Patients	Days	Exacerbations	Alerts
			Missed	Detected	Early	Late	False
32	2694	27	11	16	7	9	4–7
22	1817	22	6	16	7	9	3–6

). The stratification reduces the number of patients, the number of monitored days, and the number of exacerbations. The screening did not affect the number of detections, but almost halved the number of misses. For the false alerts, we provide a range instead of a number as alert trains ran consistently over a number of consecutive days, which may indicate a medical issue that has gone unobserved [9]. Overall, there is a small increase in the false alarm rate: while for the original cohort, one false alert occurred on average every 12–22 months, it became 10–20 months for the screened cohort.

4. Discussion

4.1. Correlation Analysis

Four patients were excluded from the correlation analysis. The two patients with large IQR were patients having multiple exacerbation in the monitoring period with one of them also having a relatively short monitoring period. Even robust statistics are unlikely, therefore, to reflect the normal respiratory condition. For the two patients with very low median cough count, there are many days without observed coughs and a very quiet acoustic environment. This may indicate that these patients were not always occupying their sleeping quarters.

None of the patient data had a significant correlation to the objective nighttime cough counts. Correlations with the cough statistics on the B-scale were presented, and similar results hold for the cough counts C. Even the cough VAS, a priori the most likely candidate as it is a direct reflection of cough severity, does not reveal any correlation to the cough count statistics. It shows that objective cough count is an independent source of information on respiratory health status. For our monitor, the lack of correlation is unfortunate as upfront information on the average nighttime cough count gives information on the success of providing early alerts [9].

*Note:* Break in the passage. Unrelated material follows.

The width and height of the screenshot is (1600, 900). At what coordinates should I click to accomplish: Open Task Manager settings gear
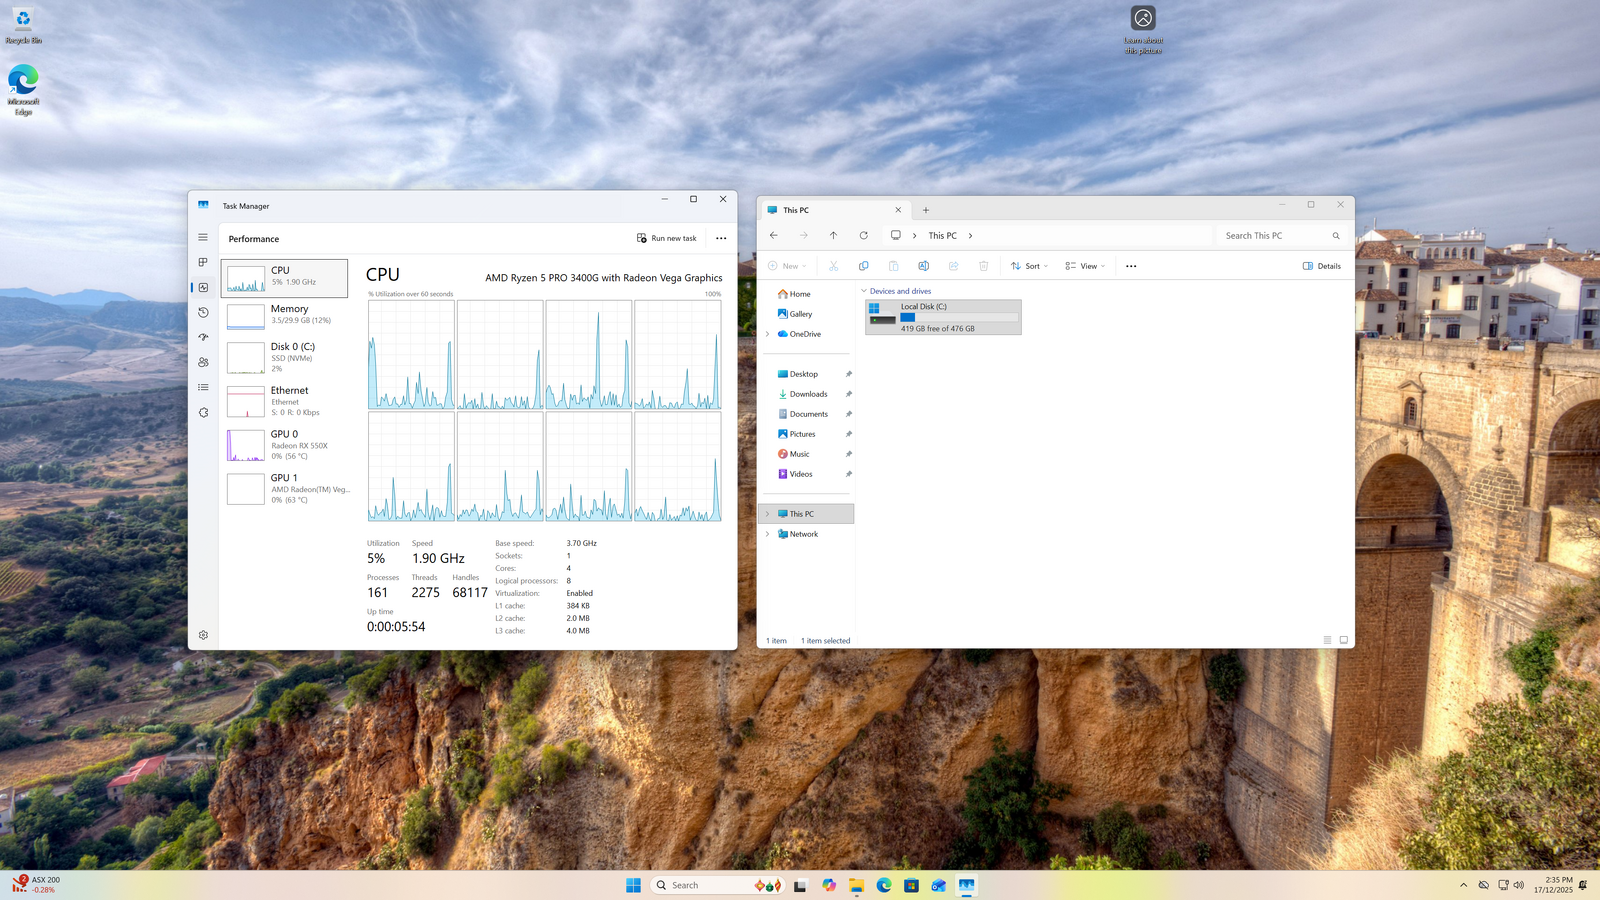[203, 635]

4.2. Increased Cough During Excerbation

The boxplots of Age and CAT score demonstrate the disparity of the distributions for the considered groups of patients with and without increased cough during exacerbation. Caution is needed as the data were limited. The logistic regression classifier designed using Age and CAT score performs well, having an accuracy of 85% and PPV of 86%. The regressor uses three parameters only, making the risk of overfitting minimal. The patient classifier is a valuable asset to cough monitoring as it enables targeted monitoring by screening of patients. Without screening, the alert system does not indicate the presence of an exacerbation for 30% of the cases due to absence of increased cough. A logistic regression model with VAS instead of CAT score was also successful but VAS is a much less common measurement. Validation of our findings is recommended in view of the limited cohort size.

4.3. Patient Stratification

The comparison of the alert performance over the full cohort (including patients excluded from the training of the patient classifier) with that after stratification confirms the effectiveness of the screening. Even though the stratification is imperfect with an accuracy of 0.85, the fraction of detected exacerbations increased from 59 to 76% without a substantial increase in the false alarm rate. Stratification also implies preventing a healthcare burden because fewer devices need to be installed and maintained.

5. Conclusions

We considered the relation between patient data and nighttime cough characteristics. Correlations between statistics of nighttime cough and patient data were determined but no significant correlation was observed. Even for the most likely candidate, the cough VAS, no significant correlation was found. This underpins that objective cough count is an independent source of information.

Though the patient data were not predictive for the nighttime cough count distribution, it was found to be predictive for whether patients have increased cough during exacerbation. Age plays an important role here as well as subjective data (CAT score). A classifier based on logistic regression of these patient data gave 85% accuracy. Patient stratification enables reduction in installed devices and boosts the performance of the COPD exacerbation alert system. In view of the small sample size, validation of the findings is recommended.